The PDF download is available by buttons in the options sidebar or the toolbar on the top right. This creates a file download containing a PDF document of the ProViz visualisation.


URL options


Users can construct URLs to access and customise protein visualisations using the URL options below:

URL options table

URL option Description Input type Example
uniprot_acc UniProt accession of the protein to be visualised string: UniProt accession uniprot_acc=P46527
alignment Type of homology alignment to be displayed string: QFO,[TaxonID] alignment=Metazoa
ali_start Starting residue for the scope of the alignment integer > 0 ali_start=10
ali_end Ending residue for the scope of the alignment. Will be set to protein length, if greater than protein length. integer > 0 ali_end=20
disable Disables feature tracks by providing the names of features. This prevents loading of data for mentioned features, they can’t be activated without reload of the page. string: motif, elm, modification, phospho, mutagenesis, pfam, structure, PDB, homology, splice_variant, SNP, chain, dna_binding, region, metal_binding, site, cross_link, iupred disable=motif,modification,SNP
collapse Collapses feature groups by providing the names of feature groups. Features are loaded and hidden, but can be activated in the options panel. string: alignment, switch, motif, modification, mutation, structure, PDB, isoform, snp, feature, disorder collapse=alignment,PDB
hideAln Hide proteins by providing accessions separated by commas string: UniProt accession" hideAln=H2Q5H2,F6Z4RO
showAln Show proteins by providing accessions separated by commas. All other sequences will be hidden string: UniProt accession showAln=H2Q5H2,F6Z4RO
genetree_mode If alignment is set to GeneTree select paralog, ortholog or all string: paralog, ortholog, all genetree_mode=paralog
url_rest Providing a URL pointing to a custom track file will load the visualisation for the custom data automatically string: file URL rest_url=http://slim.ucd.ie/proviz/help/custom_track/track.xml

URL example

http://slim.ucd.ie/proviz/proviz.php?uniprot_acc=P46527&alignment=33208&disable=PDB&ali_start=140&ali_send=198
Shows the region of p27 between residues 140 and 198, and turns off the PDB track.


Use of custom data


Users are able to add custom data to any existing ProViz visualisation. This can be achieved by providing a file in either XML, CSV or JSON format by drag and drop, file upload or link to a server providing the file via REST service.

● **Dataset extract**
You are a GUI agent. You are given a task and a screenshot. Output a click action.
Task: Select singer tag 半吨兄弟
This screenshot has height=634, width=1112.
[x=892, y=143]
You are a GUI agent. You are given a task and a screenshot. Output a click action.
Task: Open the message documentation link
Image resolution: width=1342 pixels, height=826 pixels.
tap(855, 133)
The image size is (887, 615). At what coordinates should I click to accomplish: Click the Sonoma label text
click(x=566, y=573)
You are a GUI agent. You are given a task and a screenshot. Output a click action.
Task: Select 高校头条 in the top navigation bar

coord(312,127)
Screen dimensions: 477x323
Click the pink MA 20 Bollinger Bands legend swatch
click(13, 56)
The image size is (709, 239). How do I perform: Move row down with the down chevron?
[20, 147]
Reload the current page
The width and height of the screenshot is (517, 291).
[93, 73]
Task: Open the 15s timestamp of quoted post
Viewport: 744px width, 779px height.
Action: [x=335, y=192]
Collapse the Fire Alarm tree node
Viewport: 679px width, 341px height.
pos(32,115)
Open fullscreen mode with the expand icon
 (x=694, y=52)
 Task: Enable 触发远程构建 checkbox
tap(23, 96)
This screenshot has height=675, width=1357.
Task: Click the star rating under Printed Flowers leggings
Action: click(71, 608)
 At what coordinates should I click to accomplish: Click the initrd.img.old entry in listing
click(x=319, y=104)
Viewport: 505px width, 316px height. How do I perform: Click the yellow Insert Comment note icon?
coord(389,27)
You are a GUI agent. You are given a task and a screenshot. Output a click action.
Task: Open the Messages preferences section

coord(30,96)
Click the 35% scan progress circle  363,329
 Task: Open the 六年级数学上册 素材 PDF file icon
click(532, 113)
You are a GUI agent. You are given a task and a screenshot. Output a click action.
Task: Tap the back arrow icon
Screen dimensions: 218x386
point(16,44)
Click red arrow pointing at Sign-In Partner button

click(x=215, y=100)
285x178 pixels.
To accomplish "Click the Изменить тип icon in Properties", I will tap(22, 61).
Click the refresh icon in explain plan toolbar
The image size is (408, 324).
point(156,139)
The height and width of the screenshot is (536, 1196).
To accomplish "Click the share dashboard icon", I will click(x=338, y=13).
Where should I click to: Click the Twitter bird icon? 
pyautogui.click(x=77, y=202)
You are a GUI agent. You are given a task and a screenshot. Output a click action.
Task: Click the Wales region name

● **Work to be completed**
Reproduce verbatim the stretch of the ProViz documentation from "Use of custom" through "via REST service.".

● **Exercise answer**
Use of custom data


Users are able to add custom data to any existing ProViz visualisation. This can be achieved by providing a file in either XML, CSV or JSON format by drag and drop, file upload or link to a server providing the file via REST service.